*Job:*
Could you output every line of the material below as a JSON list of strings, one string per line, with blank lines and the pictures left out?

Dataset excerpt
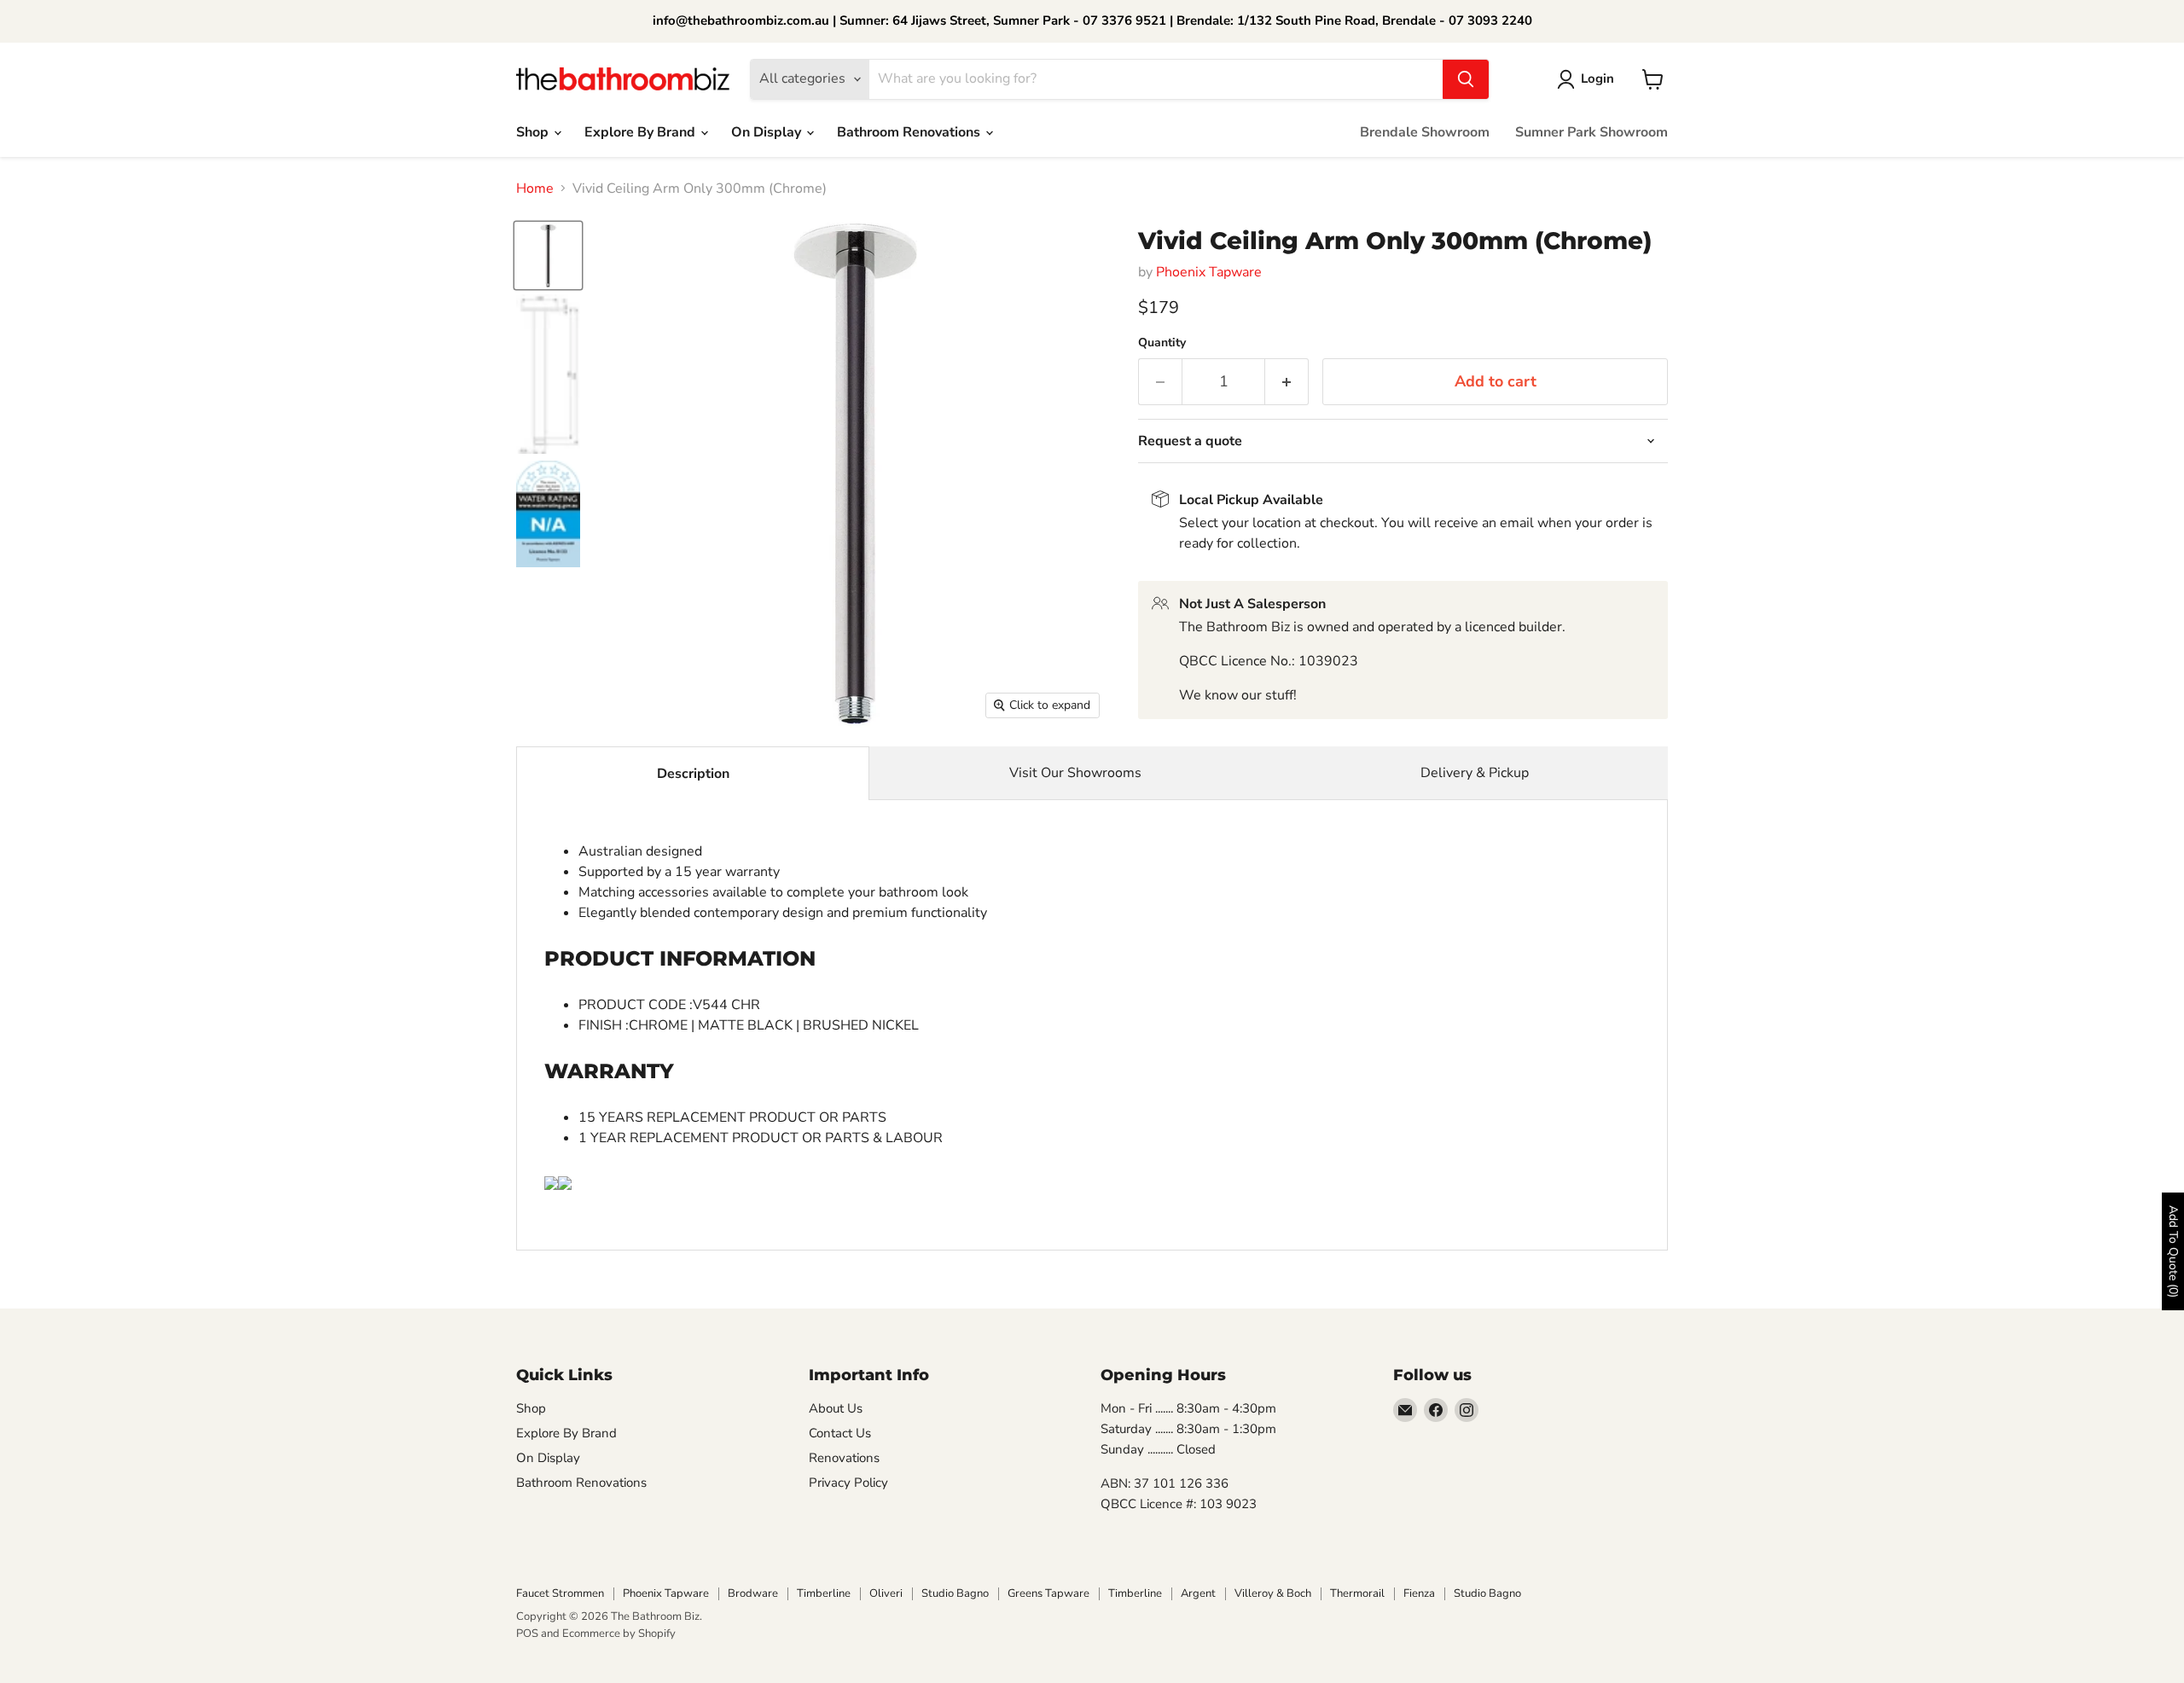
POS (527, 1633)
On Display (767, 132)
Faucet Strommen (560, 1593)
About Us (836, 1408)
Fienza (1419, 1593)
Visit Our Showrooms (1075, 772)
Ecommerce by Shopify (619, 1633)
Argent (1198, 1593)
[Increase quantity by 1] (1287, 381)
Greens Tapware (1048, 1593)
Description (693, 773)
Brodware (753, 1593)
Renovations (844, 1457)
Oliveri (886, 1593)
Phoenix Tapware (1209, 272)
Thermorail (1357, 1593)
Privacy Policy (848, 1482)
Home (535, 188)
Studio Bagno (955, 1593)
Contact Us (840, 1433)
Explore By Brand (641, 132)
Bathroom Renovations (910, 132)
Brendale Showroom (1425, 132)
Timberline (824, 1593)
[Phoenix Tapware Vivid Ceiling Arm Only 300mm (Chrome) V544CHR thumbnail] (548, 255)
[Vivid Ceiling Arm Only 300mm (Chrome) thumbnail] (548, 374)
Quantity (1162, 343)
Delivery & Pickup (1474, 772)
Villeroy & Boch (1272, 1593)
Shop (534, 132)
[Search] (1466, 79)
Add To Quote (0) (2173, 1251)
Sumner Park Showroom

*Expected answer:*
[
  "POS (527, 1633)",
  "On Display (767, 132)",
  "Faucet Strommen (560, 1593)",
  "About Us (836, 1408)",
  "Fienza (1419, 1593)",
  "Visit Our Showrooms (1075, 772)",
  "Ecommerce by Shopify (619, 1633)",
  "Argent (1198, 1593)",
  "[Increase quantity by 1] (1287, 381)",
  "Greens Tapware (1048, 1593)",
  "Description (693, 773)",
  "Brodware (753, 1593)",
  "Renovations (844, 1457)",
  "Oliveri (886, 1593)",
  "Phoenix Tapware (1209, 272)",
  "Thermorail (1357, 1593)",
  "Privacy Policy (848, 1482)",
  "Home (535, 188)",
  "Studio Bagno (955, 1593)",
  "Contact Us (840, 1433)",
  "Explore By Brand (641, 132)",
  "Bathroom Renovations (910, 132)",
  "Brendale Showroom (1425, 132)",
  "Timberline (824, 1593)",
  "[Phoenix Tapware Vivid Ceiling Arm Only 300mm (Chrome) V544CHR thumbnail] (548, 255)",
  "[Vivid Ceiling Arm Only 300mm (Chrome) thumbnail] (548, 374)",
  "Quantity (1162, 343)",
  "Delivery & Pickup (1474, 772)",
  "Villeroy & Boch (1272, 1593)",
  "Shop (534, 132)",
  "[Search] (1466, 79)",
  "Add To Quote (0) (2173, 1251)",
  "Sumner Park Showroom"
]